Single product could be applied for radiation, thermal, and chemical burns in terrorist attack
Date: September 16, 2013
Company: Argentum Medical LLC of Geneva, Ill.
Contract amount: $7.8 million for the first two years and could be extended if milestones are met for up to a total of five years and $16.5 million
|About this contract: The U.S. Department of Health and Human Services’ Office of the Assistant Secretary for Preparedness and Response (ASPR) will fund studies to determine
the company’s existing wound and burn dressing, Silverlon, value in
radiological or chemical emergencies. If successful, Silverlon could
become the first product approved by the U.S. Food and Drug
Administration for use on skin burns caused by ionizing radiation or
| Silverlon is a long-acting silver-plated nylon bandage available commercially and used widely to aid in the healing acute wounds and thermal burns. The silver plating helps to kills bacteria, and one dressing can be used for up to seven days.
This announcement represents a larger federal effort to repurpose approved drugs and medical products to protect health and save lives in a terrorist attack. This approach is a cost-effective way to prepare our nation for the untoward impacts of chemical and radiological mass casualty events.
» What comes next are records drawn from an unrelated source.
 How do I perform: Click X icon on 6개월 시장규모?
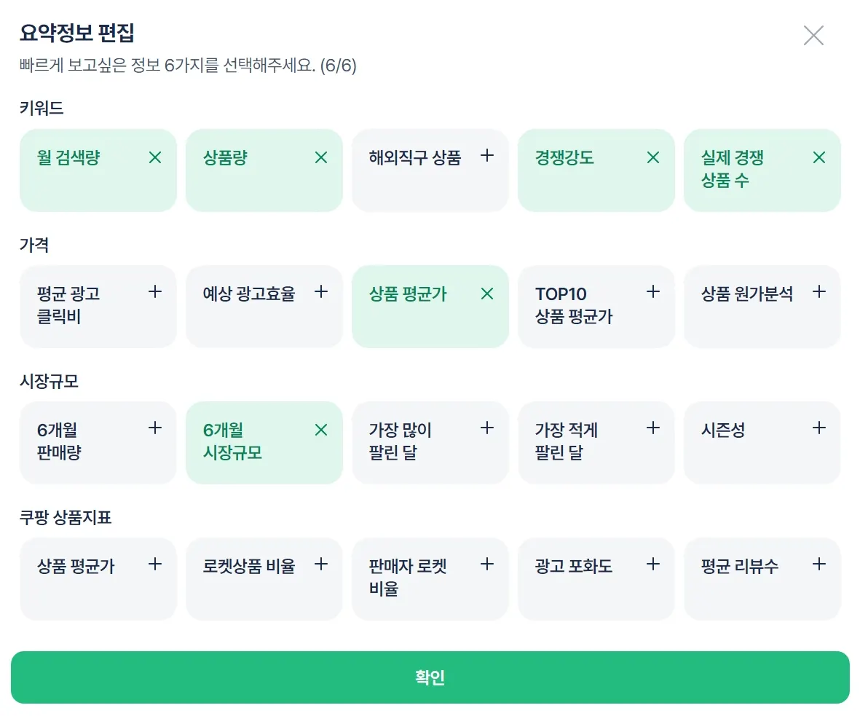[x=321, y=430]
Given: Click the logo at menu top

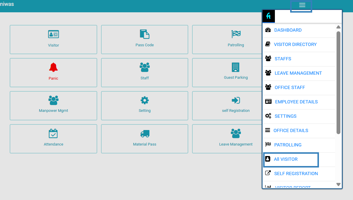Looking at the screenshot, I should click(268, 16).
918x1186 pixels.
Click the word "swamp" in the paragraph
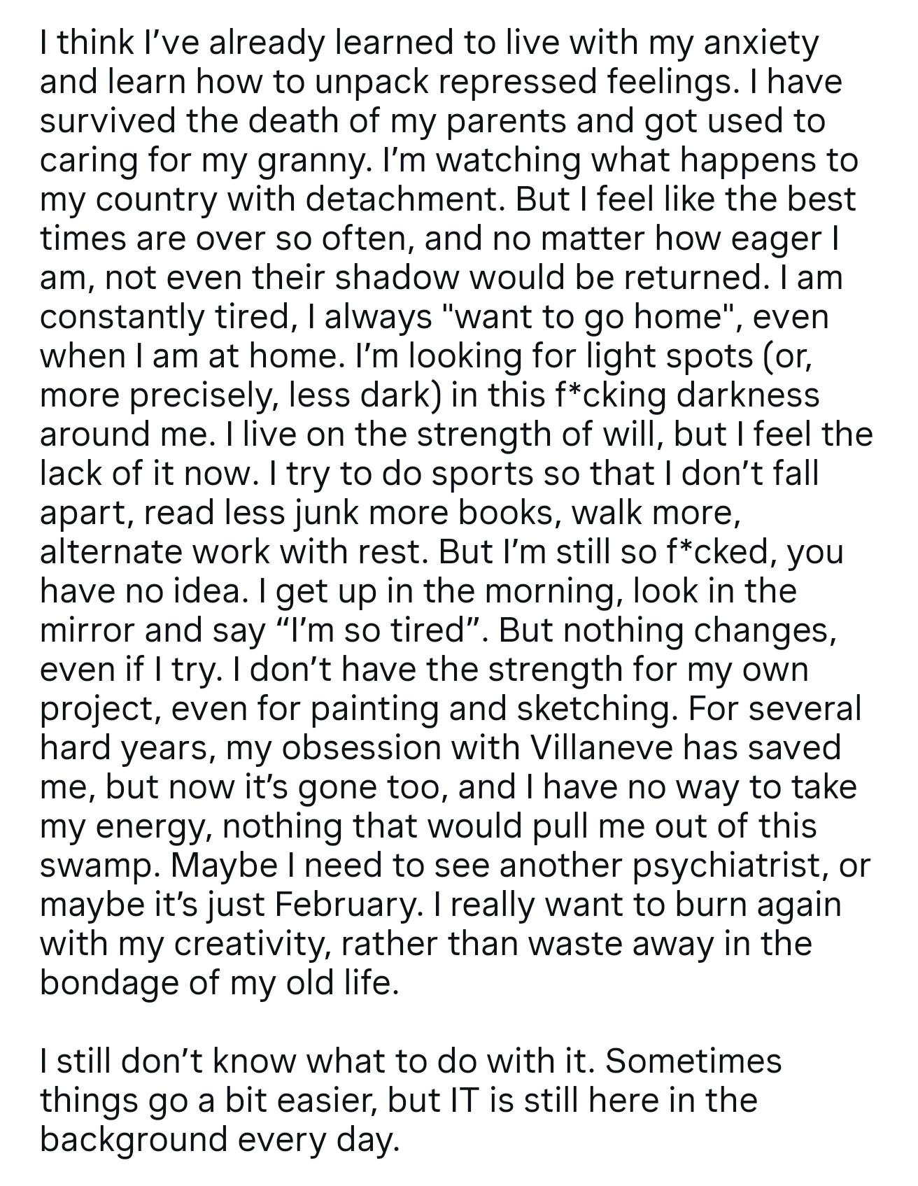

Ionizing radiation, such as in the detonation of a nuclear or radiological device, kills cells exposed to it, and can cause deep burns to exposed skin that heal poorly. Sulfur mustard causes severe, delayed burns to the eyes, skin, and respiratory tract, damaging cells within minutes of contact; the onset of pain and other health effects is delayed until hours after exposure. Large exposures to sulfur mustard may be fatal.
Sulfur mustard, also known as mustard gas, was first used as a chemical weapon in World War I and can be released into the air, food or water.
Studies of the product’s use in treating radiation-induced or mustard-induced burns will be conducted under the FDA’s Animal Efficacy Rule. The Animal Efficacy Rule allows efficacy findings from adequate and well-controlled animal studies to support FDA approval when it is not feasible or ethical to conduct trials in humans.
If cleared by FDA for the new uses, emergency responders and medical personnel would be able to use the same product for different types of mass casualty incidents. The dressings are easy to use, can be left on wounds without changing for extended periods of time, and have a long shelf-life. They also potentially could be used for the treatment of soldiers exposed to ionizing radiation or sulfur mustards on the battlefield.